El Comité

« Carrousel »

5 étoiles

Label Caramba Records sortie le 24 Mai 2024

Chronique de Martine Omiécinski le 23 Mai 2024

Carlos Sarduy : Trompette

Irving Acao : Saxophone ténor et soprano

Rolando Luna : Piano, claviers

Harold Lopez-Nussa : Piano, claviers (2,3,4,5,6,8)

Gaston Joya : Contrebasse, basse électrique

Yaroldy Abreu : Percussions

Rodney Barreto : Batterie

Invités :

Ibrahim Maalouf : Trompette (2)

Pedrito Martinez : Chant (3)

El Comité est ce groupe « all stars » du jazz afro-cubain, des musiciens cubains vivant en partie en France et proposant une musique colorée et plurielle basée sur les fondamentaux de leur île, la musique classique et le jazz étudiés avec les anciens le tout profondément ancré dans la modernité après s’être frotté au rock, au funk, à la pop voire même au hip hop.

Présentons cet ensemble de stars :

Rolando Luna un des pianistes du mythique Buena Vista Social Club dont nos chroniques ont déjà parlé plusieurs fois lors de concerts à l’auditorium de Bordeaux ou à Jazz In Marciac. Sa palette musicale est très étendue, il joue toujours avec un mélange subtil de poésie et de fougue.

Harold Lopez-Nussa est un autre brillant pianiste issu d’une famille de musiciens, également de formation classique, il a accompagné Omara Portuondo dans ses tournées et fait quelques incursions dans le Hip-hop

Carlos Sarduy est un trompettiste à la sonorité et à l’énergie remarquables ayant reçu un Grammy Award lors de sa collaboration avec Chucho Valdès et le groupe Irakéré, on l’a aussi écouté avec Steve Colman et Richard Bona.

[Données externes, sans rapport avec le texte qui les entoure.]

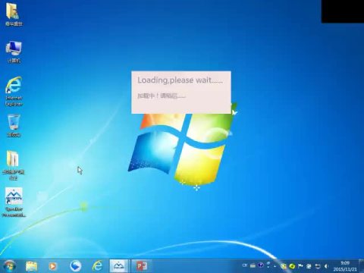Open the volume speaker tray icon
The image size is (364, 273).
(327, 266)
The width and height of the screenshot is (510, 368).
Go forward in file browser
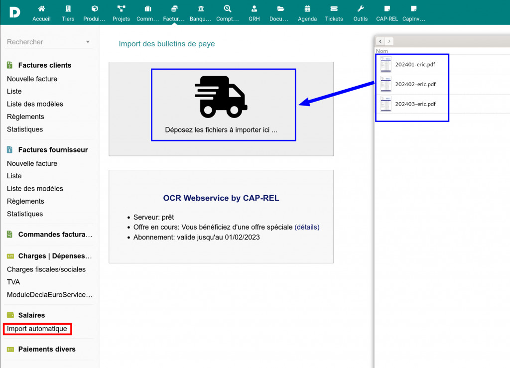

Irving Acao : Ce saxophoniste influencé par John Coltrane et Charlie Parker est un champion de l’improvisation, il a partagé la scène avec Roy Hargrove, Michel Camilo ou encore Mac Coy Tyner. Plus récemment Action Jazz en a fait écho à propos de sa prestation au Rocher de Palmer avec la jeune violoncelliste cubaine Ana Carla Maza. Professeur de musique à Cuba, il est venu en France à cause des périodes difficiles post covid et embargo à Cuba comme la plupart de ses compatriotes, il a déclaré « J’ai appris l’Afrique : nos racines, en France ».

Yaroldy Abreu Robles : Un percussionniste émérite ayant joué entre autres avec les formations de Latin Jazz : Maracas y Otra Vision, Irakéré, Afro-Cuban Messengers ainsi qu’avec Wynton Marsalis. Il a partagé la scène de l’auditorium de Bordeaux pour une performance sonore spectaculaire avec Rolando Luna.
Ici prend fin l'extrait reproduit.